## Tareas pendientes
- 1) Reproduce sin cambios el fragmento del documento sobre las novelas de Viet Thanh Nguyen que comienza en "Autor: Viet Thanh" y termina en "Washington Post incluidos.".
- 2) Prosigue el documento sobre las novelas de Viet Thanh Nguyen a partir de su última oración.

## Documento
········

Títulos: "El simpatizante" // "El idealista"

Autor: Viet Thanh Nguyen

Editorial: Seix Barral. Biblioteca Formentor

Viet pudo salir de Saigón, él era un crío y sus padres eran una pareja de norvietnamitas que se habían instalado en el sur siendo jóvenes. Fueron una minoría los vietnamitas que lograron escapar del desastre de aquella guerra. El niño conoció el campamento de refugiados vietnamitas en Pensilvania y junto con sus padres terminó en California donde la familia abrió una tienda de productos vietnamitas. Lo matricularon en el colegio católico de San Patricio y tras la secundaria acabó por doctorarse en Literatura Inglesa en la Universidad de Berkeley, para publicar en 2016 "El simpatizante", su primer libro de ficción, y acertar a la primera: ganó el premio Pulitzer. Subió de un salto a las veinte listas de los medios de comunicación más importantes, The New York Times, The Wall Street Journal y The Washington Post incluidos.

"El simpatizante" había sido rechazada por trece editoriales antes de ser valorada como pionera en reflejar la Guerra de Vietnam a los estadounidenses desde el punto de vista de un vietnamita, así como por mezclar novela de espionaje, comedia negra, el ensayo y el suspense.

La historia de "El simpatizante" le era tan próxima como podía serlo sin llegar a la autobiografía. Vietnam y la cultura occidental son los protagonistas en las manos de un agente doble del Viet Cong expatriado en Estados Unidos, y su capacidad para comprender y criticar el estilo de vida americano y el vietnamita al mismo tiempo es espectacular.

········

## Registros del conjunto

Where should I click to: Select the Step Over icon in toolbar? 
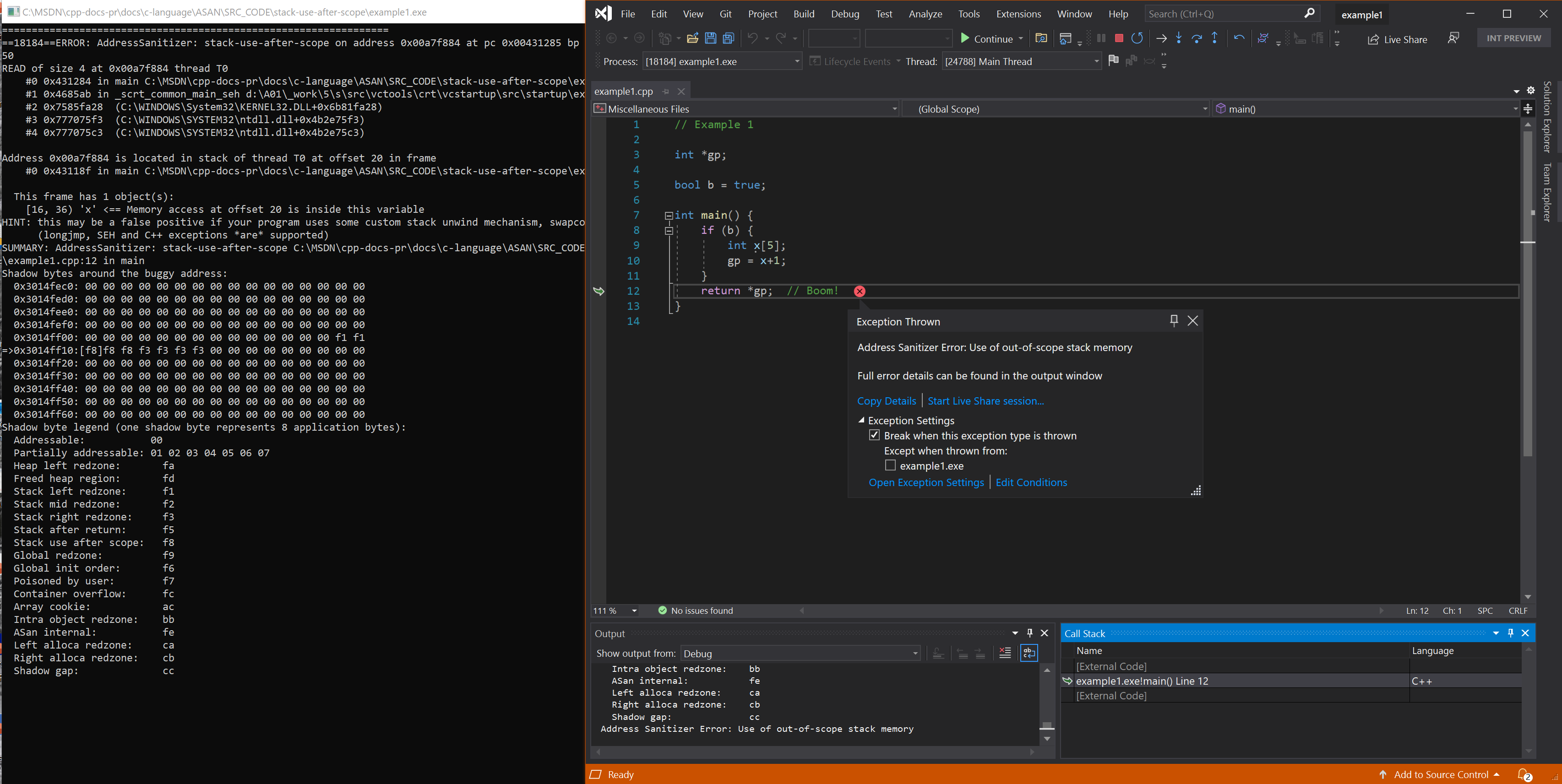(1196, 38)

········

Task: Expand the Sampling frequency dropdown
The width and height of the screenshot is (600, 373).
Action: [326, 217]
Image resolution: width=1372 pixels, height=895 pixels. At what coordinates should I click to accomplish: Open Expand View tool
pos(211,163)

········

## Respuestas
- 1)
Autor: Viet Thanh Nguyen

Editorial: Seix Barral. Biblioteca Formentor

Viet pudo salir de Saigón, él era un crío y sus padres eran una pareja de norvietnamitas que se habían instalado en el sur siendo jóvenes. Fueron una minoría los vietnamitas que lograron escapar del desastre de aquella guerra. El niño conoció el campamento de refugiados vietnamitas en Pensilvania y junto con sus padres terminó en California donde la familia abrió una tienda de productos vietnamitas. Lo matricularon en el colegio católico de San Patricio y tras la secundaria acabó por doctorarse en Literatura Inglesa en la Universidad de Berkeley, para publicar en 2016 "El simpatizante", su primer libro de ficción, y acertar a la primera: ganó el premio Pulitzer. Subió de un salto a las veinte listas de los medios de comunicación más importantes, The New York Times, The Wall Street Journal y The Washington Post incluidos.

- 2)
"Soy un espía, un agente infiltrado, un topo, un hombre con dos caras. Previsiblemente, quizá, también tengo dos mentes. Simplemente soy capaz de ver cualquier cuestión desde ambos lados. A veces me digo en tono elogioso que esto es un don, y aunque es cierto que se trata de un don menor, también es quizá el único que poseo. En otras ocasiones, cuando reflexiono sobre el hecho de que no puedo evitar observar el mundo de esa forma, me pregunto si acaso esto que tengo debería llamarse don. A fin de cuentas, un don es algo que usas, no algo que te usa a ti. El don que no puedes dejar de usar, el que simplemente te posee, en realidad es un peligro".

Publicó el año pasado la continuación de la historia, "El idealista", traducida y publicada este año en español. HBO adapta ahora la primera, "El simpatizante", que será el regreso después de tres años de descanso para Robert Downey Jr., y todo hace pensar que nos gustará tanto como la novela, ambientada en la Guerra de Vietnam, que cuenta la historia de un espía de Vietnam del Norte que se ha infiltrado en el Sur y acaba exiliándose a Estados Unidos, donde ejerce como consultor durante la producción de una película bélica de Hollywood ambientada en el mismo conflicto.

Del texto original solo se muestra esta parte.